While these contracts are positive news in a market strife with lackluster demand, the terms highlight the immense struggle Transocean faces in achieving profitability. For example, its Deepwater Invictus rig had previously been leased to BHP at a dayrate of $592,000. The latest contract represents a 41% drop in daily sales for the rig, not to mention a contract length that wasn't material enough to disclose. The Dhirubai Deepwater KG2's sister ship, Dhirubai Deepwater KG1, was earning a $440,000 dayrate just last year. The year before, it was earning $510,000 a day.
With every new deal, Transocean has been forced to take dramatically lower rates, all with less favorable contract lengths. That's assuming the company's rigs can get a contract at all. The latest report revealed that it idled a number of rigs and increased its estimated out-of-service days for 2016. Collapsing dayrates are a big reason analysts expect revenues to drop 44% this year.
Is opportunity available?
While industry pain is detrimental to Transocean's short-term outlook, it could present a unique opportunity to create shareholder value into the next decade.
As the largest offshore driller by market capitalization, the company can leverage its size and balance sheet to take advantage of struggling competitors. According to KLR Group, Transocean has "resilient cash flows and ample liquidity to pay down $1.7 billion in debt maturities through 2017." Even with a rapid deleveraging, it has "the potential to acquire distressed assets in coming quarters."
Since the oil rout began, Transocean has crushed competitors such as Diamond Offshore (NYSE: DO) and Seadrill Ltd (NYSE: SDRL) at generating cash flow from its core operations. Since 2014, operating cash flow at both Diamond and Seadrill has fallen. Over the same period, Transocean has grown its cash flow from operations by roughly 70%.
Today, Transocean has more room to redirect some of its capital to create long-term value for its shareholders. The biggest advantage cash flows provide, however, is ensured survival. Several competitors, including Paragon Offshore and Vantage Drilling have hired restructuring experts over the last 6 months as they struggle with over-leveraged balance sheets. According to The Maritime Executive, an industry publication, Transocean leaders "say they are now on the prowl-to both eliminate competition in a saturated rig market and to pick up new rigs at bargain basement prices."
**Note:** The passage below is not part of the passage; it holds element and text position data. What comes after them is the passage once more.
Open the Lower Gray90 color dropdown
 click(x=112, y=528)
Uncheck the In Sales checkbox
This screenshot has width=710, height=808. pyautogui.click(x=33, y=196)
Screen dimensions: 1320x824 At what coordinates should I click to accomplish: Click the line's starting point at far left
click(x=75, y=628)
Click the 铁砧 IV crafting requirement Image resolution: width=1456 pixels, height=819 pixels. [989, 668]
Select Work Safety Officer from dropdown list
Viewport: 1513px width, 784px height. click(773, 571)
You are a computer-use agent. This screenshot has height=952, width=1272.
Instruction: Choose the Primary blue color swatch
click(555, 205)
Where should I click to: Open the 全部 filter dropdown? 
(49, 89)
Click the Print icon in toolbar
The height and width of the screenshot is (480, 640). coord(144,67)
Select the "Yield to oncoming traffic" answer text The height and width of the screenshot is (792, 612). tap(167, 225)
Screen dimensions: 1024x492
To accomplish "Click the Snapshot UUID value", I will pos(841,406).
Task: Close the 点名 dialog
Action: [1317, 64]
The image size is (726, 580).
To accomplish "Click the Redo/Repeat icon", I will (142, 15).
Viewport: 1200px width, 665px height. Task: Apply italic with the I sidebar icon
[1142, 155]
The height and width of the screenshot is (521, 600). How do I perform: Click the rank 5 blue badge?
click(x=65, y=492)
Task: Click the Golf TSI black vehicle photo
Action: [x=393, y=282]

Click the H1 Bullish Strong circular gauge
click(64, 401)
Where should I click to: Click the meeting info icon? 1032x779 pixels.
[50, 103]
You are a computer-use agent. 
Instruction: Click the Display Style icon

So far, the industry has tackled market oversupply by postponing newbuild deliveries and retiring the older assets. Transocean, for example, deferred the delivery of seven rigs currently under construction and is set to retire over 20 rigs in the coming years. According to Energy Insights, "accelerated fleet retirements [will] last until we see an uptick in demand in 2017, contributing to healthier fleet utilization levels post 2017." Still, the forecast calls for fleet utilization to go as low as 68% by 2017: "Day rates correlate closely with fleet utilization rates, so as they fall, we expect day rates to do the same."
Transocean's underlying market fundamentals won't improve much this year and will probably remain weak through 2017. Over the long run, however, the company has an opportunity to rebalance its fleet to gain market share once conditions rebalance, especially through well-timed acquisitions at fire-sale prices. With such high-cost fixed assets, however, that rebalancing could take years. If you're looking to invest in Transocean, you'll continue to need a five-plus-year time horizon.